__Exercise prompt__. Copy everything from the start of the entries down to and including the line that contains "will [613, 435].", requests and all, and nothing past it. Multiply every coordinate in the answers by 2, rounding to whole numbers with halves going up.
-- START --
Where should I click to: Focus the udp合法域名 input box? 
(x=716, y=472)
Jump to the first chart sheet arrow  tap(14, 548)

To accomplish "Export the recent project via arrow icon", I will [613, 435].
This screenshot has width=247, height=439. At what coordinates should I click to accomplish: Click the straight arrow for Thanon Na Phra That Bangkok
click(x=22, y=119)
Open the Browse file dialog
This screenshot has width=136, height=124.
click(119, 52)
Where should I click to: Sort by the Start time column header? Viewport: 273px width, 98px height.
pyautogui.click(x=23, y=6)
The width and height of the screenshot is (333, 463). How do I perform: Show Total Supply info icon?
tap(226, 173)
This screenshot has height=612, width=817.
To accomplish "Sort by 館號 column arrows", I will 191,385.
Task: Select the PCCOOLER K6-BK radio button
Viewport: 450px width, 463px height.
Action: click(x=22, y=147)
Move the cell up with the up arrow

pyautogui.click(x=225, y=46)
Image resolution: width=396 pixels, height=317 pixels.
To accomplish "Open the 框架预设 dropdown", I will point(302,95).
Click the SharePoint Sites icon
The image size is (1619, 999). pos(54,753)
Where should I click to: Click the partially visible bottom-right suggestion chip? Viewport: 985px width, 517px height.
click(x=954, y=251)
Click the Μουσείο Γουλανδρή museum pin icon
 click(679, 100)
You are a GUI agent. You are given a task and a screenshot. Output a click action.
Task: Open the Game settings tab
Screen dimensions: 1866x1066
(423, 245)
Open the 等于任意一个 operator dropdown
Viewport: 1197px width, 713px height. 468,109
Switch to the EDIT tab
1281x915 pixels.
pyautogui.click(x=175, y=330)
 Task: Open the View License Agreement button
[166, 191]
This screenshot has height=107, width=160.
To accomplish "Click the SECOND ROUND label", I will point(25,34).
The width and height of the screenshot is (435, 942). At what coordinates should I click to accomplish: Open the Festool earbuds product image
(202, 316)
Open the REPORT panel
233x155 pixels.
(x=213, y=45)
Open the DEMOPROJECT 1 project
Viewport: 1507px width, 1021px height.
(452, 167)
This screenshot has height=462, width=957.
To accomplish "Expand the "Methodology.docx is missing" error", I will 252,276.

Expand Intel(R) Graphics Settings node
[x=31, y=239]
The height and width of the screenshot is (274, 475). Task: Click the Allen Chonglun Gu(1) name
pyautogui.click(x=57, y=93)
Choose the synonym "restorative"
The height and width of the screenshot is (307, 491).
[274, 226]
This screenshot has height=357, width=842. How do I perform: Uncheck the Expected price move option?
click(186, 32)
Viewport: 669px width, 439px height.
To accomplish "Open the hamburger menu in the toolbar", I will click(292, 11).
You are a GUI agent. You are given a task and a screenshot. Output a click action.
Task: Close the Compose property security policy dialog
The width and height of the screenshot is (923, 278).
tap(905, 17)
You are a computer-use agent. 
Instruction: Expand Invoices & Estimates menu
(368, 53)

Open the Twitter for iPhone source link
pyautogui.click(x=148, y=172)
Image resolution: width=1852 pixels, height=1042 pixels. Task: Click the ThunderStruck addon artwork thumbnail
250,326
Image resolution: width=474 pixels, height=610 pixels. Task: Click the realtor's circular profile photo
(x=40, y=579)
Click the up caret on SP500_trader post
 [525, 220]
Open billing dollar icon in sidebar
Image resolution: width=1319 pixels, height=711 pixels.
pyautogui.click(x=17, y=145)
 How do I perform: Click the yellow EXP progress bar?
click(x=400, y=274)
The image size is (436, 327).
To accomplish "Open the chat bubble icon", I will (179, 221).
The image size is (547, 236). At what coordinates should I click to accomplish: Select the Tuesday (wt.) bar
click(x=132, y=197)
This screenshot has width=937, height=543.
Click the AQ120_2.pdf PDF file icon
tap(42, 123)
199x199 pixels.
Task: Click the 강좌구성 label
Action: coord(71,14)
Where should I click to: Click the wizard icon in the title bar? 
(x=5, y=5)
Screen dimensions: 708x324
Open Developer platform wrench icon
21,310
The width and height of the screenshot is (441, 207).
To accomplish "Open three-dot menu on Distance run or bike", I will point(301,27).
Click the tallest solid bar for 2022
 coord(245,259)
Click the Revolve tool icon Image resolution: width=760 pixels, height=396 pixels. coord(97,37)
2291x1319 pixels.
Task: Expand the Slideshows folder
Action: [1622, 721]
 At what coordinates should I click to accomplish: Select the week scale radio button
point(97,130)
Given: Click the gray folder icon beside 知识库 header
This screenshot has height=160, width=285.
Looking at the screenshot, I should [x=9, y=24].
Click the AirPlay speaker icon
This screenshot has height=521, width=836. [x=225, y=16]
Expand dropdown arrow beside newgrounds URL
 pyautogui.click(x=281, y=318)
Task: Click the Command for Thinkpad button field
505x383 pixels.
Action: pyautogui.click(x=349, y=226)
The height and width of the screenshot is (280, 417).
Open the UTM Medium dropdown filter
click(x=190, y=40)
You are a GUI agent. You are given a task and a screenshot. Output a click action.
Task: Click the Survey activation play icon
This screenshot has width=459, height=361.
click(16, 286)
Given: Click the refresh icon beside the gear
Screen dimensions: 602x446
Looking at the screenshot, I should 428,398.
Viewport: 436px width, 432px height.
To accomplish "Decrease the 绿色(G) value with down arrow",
-- END --
__Exercise answer__.
Where should I click to: Focus the udp合法域名 input box? 
(x=1432, y=944)
Jump to the first chart sheet arrow  tap(28, 1096)

To accomplish "Export the recent project via arrow icon", I will [1226, 870].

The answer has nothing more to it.